* **Source passage**
┌──
Atlanta Mayor Keisha Lance Bottoms has said “enough is enough” after an 8-year-old year was fatally shot Saturday night near the Wendy’s where Rayshard Brooks was gunned down by police.
Secoriea Turner was in the car with her mother and another adult when an armed individual shot into the vehicle, police say. It was a particularly turbulent weekend for Atlanta as the city reported 31 shooting victims — of whom five died — in 11 separate incidents from Friday through Sunday, Atlanta Police Department spokesperson Steve Avery told TIME. Atlanta’s mayor and police chief remarked that Saturday in particular saw an unusually high levels of gun violence. “911 was flooded last night,” Bottoms said.
Bottoms spoke out about Secoriea’s death at a press conference on Sunday and emphasized that the child’s death occurred “not by the hands of police officers” but as a result of “members of the community shooting each other.”
“There are peaceful demonstrators across this city and across this country, and I applaud them and I thank them for being peaceful and for honoring the lives of so many people who have been killed in America because of injustice,” Bottoms said. “But this random wild, wild West, shoot ’em up because you can, it has got to stop. It has to stop.”
Bottoms said that “change has to happen.” “Police reform is a big part of it but we’ve also got to reform our own communities,” she added.
└──
* **Exercises to complete**
1. Answer the following questions using the article on the Atlanta shootings.
(a) How many shooting victims did Atlanta report from Friday through Sunday?
(b) At what event did Bottoms speak out about Secoriea's death?
(c) What did Bottoms describe as "a big part" of the change that has to happen?
2. Print the portion of the article that begins at the words "Atlanta Mayor Keisha" and stops after the words "down by police.", reproducing it verbatim.

[Dataset records]
┌──
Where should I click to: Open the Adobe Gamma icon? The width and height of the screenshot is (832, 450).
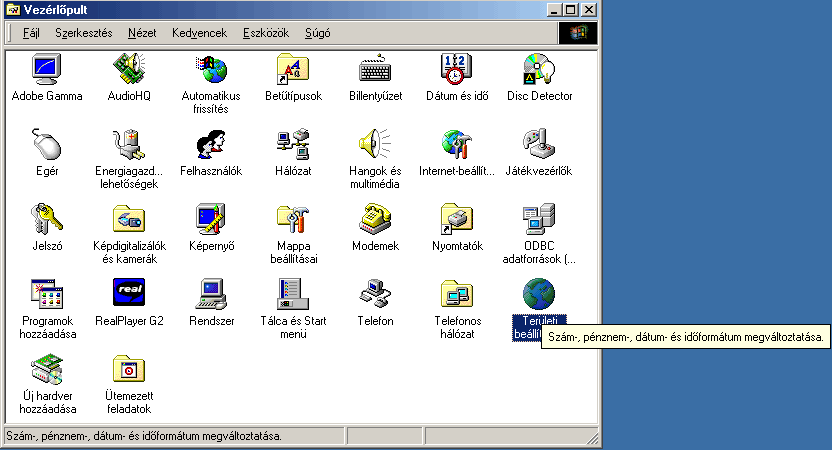[x=46, y=70]
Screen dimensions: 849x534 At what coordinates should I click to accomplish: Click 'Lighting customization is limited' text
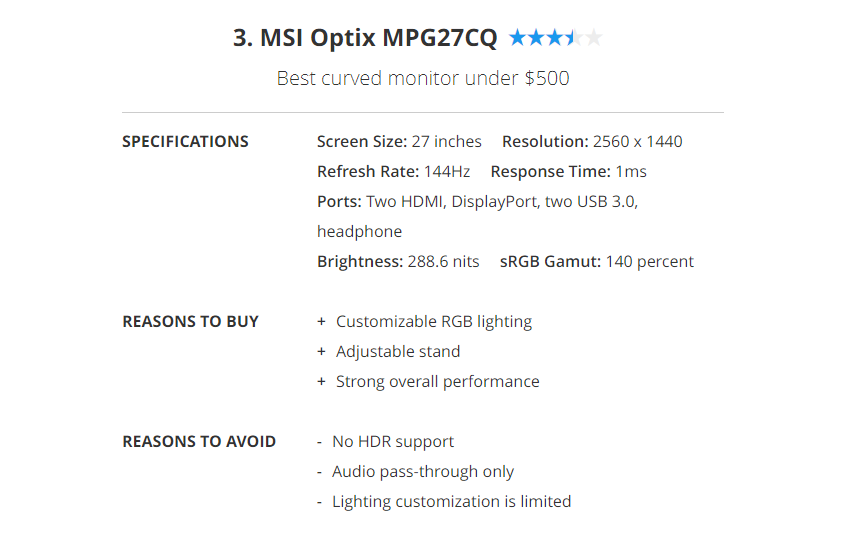point(451,502)
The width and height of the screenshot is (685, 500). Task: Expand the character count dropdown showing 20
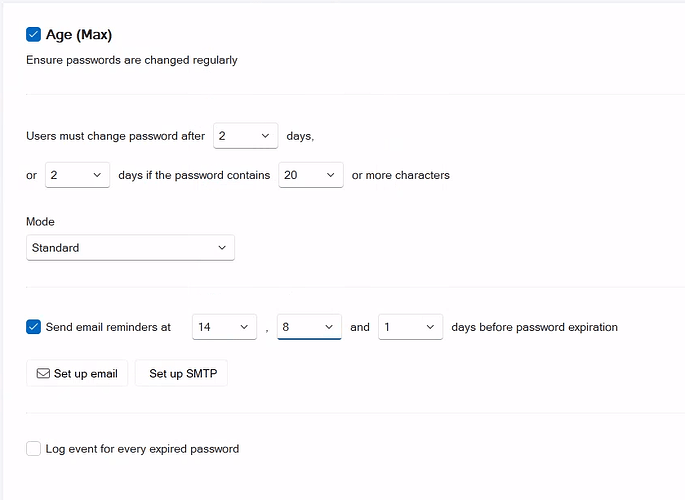311,175
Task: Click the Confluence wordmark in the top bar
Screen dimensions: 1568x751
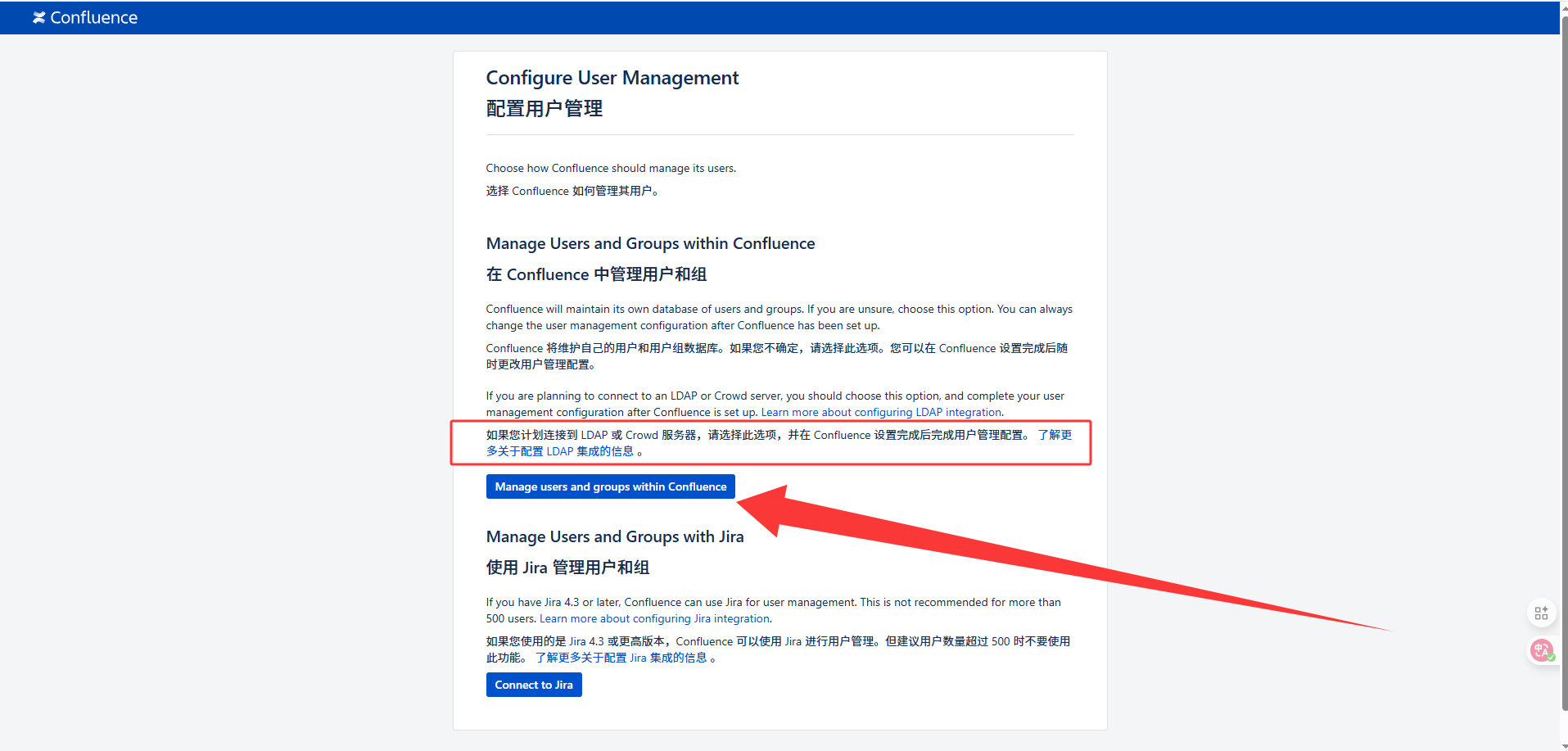Action: [93, 17]
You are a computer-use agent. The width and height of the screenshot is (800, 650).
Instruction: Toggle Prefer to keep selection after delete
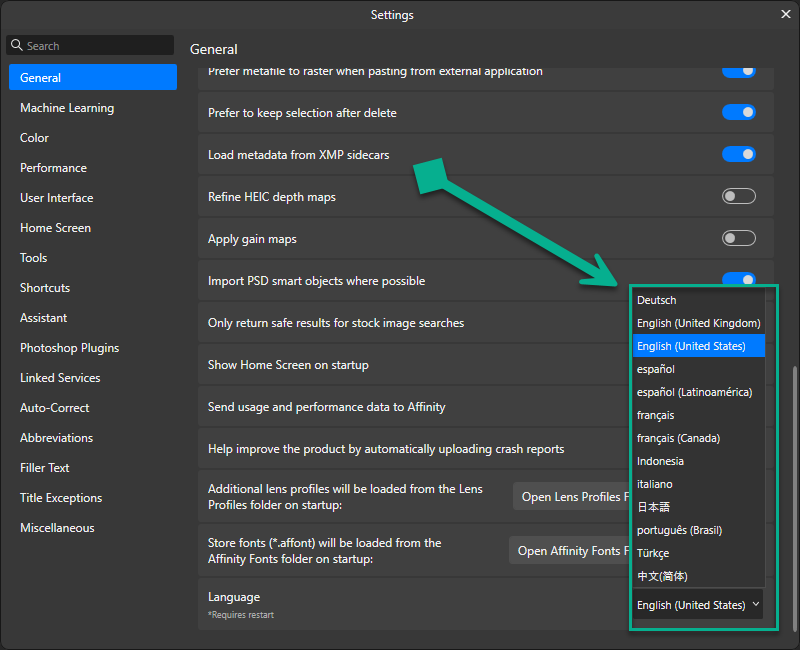[738, 112]
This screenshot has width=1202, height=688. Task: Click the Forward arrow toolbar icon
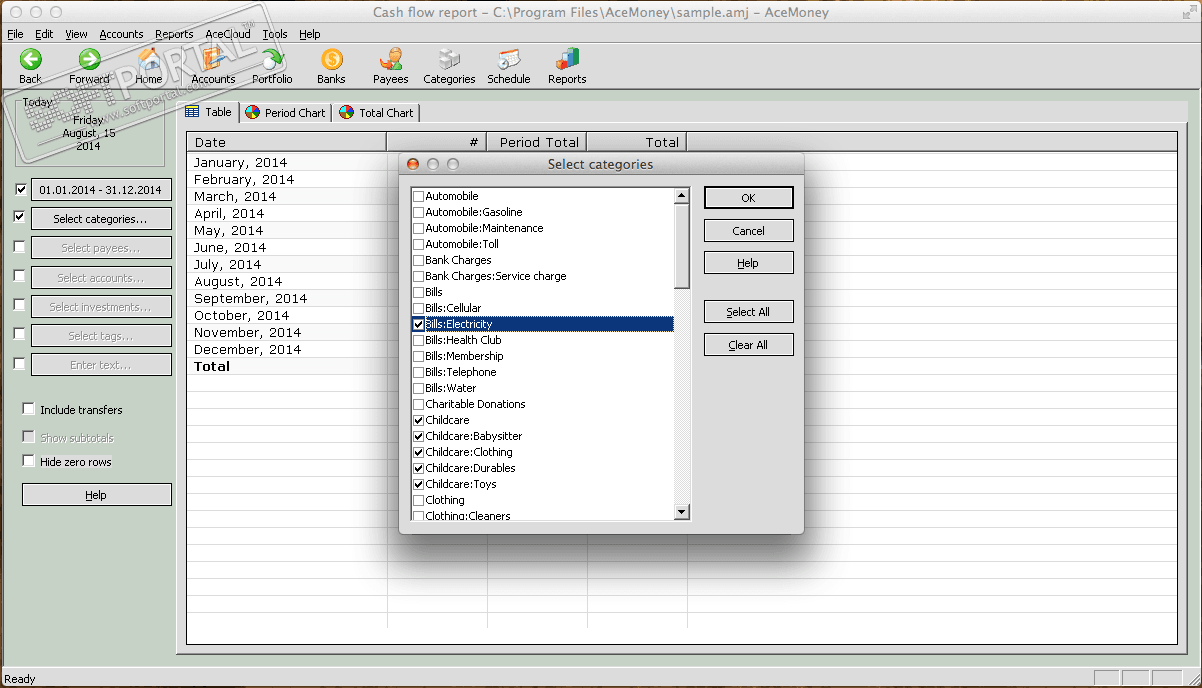tap(89, 60)
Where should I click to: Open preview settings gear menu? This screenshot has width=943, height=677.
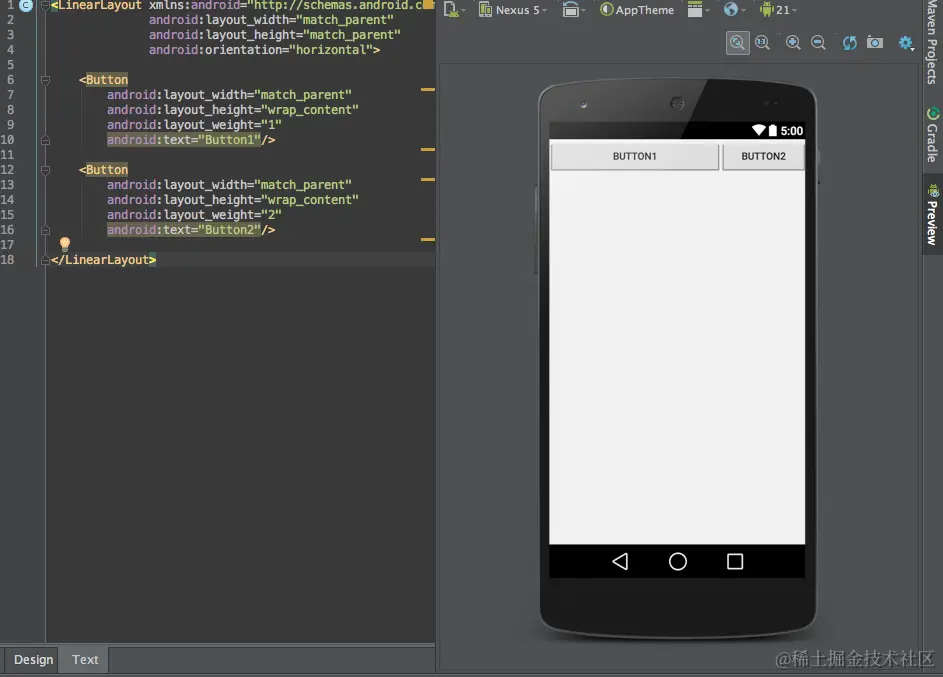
└──
* **Written answers**
1.
(a) 31 shooting victims.
(b) A press conference on Sunday.
(c) Police reform.

2.
Atlanta Mayor Keisha Lance Bottoms has said “enough is enough” after an 8-year-old year was fatally shot Saturday night near the Wendy’s where Rayshard Brooks was gunned down by police.